**Exercise goal:** Your output should be the lines from the one that contains "You are a computer-use agent. 1148x604" to the end of the listing, transcribed exactly. Include nothing else.

**Material supplied:**

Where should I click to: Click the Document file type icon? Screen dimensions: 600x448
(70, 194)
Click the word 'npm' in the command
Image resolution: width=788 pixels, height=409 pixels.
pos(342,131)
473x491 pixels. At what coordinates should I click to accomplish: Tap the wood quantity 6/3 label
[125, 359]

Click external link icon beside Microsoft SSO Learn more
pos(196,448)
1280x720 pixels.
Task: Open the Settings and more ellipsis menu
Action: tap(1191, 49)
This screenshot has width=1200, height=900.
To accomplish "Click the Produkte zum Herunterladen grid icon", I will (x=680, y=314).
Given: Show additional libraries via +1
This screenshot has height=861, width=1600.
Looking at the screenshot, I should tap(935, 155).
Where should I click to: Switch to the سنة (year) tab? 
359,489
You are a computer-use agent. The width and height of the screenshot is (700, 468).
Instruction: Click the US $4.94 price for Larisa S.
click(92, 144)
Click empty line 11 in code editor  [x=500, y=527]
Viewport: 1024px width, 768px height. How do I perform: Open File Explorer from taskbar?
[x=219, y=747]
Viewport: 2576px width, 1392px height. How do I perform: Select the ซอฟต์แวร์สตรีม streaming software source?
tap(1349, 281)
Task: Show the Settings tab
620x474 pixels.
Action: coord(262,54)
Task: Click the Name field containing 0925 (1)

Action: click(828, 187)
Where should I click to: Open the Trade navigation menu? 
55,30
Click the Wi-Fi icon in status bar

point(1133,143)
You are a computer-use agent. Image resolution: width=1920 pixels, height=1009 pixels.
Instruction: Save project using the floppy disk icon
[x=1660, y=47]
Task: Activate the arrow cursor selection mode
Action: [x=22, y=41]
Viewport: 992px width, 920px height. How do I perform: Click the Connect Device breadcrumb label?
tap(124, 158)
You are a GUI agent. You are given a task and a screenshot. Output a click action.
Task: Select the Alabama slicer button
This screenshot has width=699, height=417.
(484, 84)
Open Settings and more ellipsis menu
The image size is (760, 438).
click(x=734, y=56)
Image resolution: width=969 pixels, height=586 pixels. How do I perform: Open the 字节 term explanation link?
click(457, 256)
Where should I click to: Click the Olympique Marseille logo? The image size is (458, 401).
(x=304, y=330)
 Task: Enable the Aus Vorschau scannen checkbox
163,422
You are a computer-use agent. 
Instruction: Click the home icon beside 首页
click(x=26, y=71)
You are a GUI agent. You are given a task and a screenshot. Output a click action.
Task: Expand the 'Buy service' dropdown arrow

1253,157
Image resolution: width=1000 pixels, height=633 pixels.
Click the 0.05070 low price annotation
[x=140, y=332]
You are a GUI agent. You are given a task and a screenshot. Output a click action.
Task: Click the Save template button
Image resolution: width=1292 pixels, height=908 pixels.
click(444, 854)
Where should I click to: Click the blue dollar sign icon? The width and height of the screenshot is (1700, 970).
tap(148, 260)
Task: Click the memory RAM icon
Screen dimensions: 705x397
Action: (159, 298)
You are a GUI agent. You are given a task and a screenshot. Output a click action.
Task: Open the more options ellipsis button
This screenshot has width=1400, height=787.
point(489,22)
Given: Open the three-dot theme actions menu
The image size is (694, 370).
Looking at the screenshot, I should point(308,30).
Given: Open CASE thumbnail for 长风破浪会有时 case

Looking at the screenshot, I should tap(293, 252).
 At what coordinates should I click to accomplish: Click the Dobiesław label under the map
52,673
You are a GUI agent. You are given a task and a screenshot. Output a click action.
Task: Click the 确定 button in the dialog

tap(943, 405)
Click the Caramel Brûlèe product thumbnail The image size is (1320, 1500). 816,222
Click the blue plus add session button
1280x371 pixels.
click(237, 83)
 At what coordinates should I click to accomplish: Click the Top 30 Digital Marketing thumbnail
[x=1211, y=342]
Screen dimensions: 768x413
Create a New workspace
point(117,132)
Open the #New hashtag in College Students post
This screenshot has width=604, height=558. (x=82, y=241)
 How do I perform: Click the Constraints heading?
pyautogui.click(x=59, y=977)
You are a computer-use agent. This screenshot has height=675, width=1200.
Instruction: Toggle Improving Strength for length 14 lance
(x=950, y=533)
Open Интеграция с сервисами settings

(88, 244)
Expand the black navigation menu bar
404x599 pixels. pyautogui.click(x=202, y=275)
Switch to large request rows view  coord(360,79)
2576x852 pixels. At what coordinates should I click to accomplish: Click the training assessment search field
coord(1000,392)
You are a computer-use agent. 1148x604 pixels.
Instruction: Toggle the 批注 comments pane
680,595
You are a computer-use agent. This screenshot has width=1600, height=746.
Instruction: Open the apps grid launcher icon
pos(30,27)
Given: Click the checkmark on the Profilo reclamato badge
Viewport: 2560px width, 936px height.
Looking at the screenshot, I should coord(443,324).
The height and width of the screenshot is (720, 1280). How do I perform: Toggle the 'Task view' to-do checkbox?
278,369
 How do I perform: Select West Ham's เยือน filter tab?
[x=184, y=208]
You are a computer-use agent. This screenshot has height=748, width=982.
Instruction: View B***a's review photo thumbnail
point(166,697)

**Result for this task:**
You are a computer-use agent. 1148x604 pixels.
Instruction: Toggle the 批注 comments pane
680,595
You are a computer-use agent. This screenshot has width=1600, height=746.
Instruction: Open the apps grid launcher icon
pos(30,27)
Given: Click the checkmark on the Profilo reclamato badge
Viewport: 2560px width, 936px height.
Looking at the screenshot, I should coord(443,324).
The height and width of the screenshot is (720, 1280). How do I perform: Toggle the 'Task view' to-do checkbox?
278,369
 How do I perform: Select West Ham's เยือน filter tab?
[x=184, y=208]
You are a computer-use agent. This screenshot has height=748, width=982.
Instruction: View B***a's review photo thumbnail
point(166,697)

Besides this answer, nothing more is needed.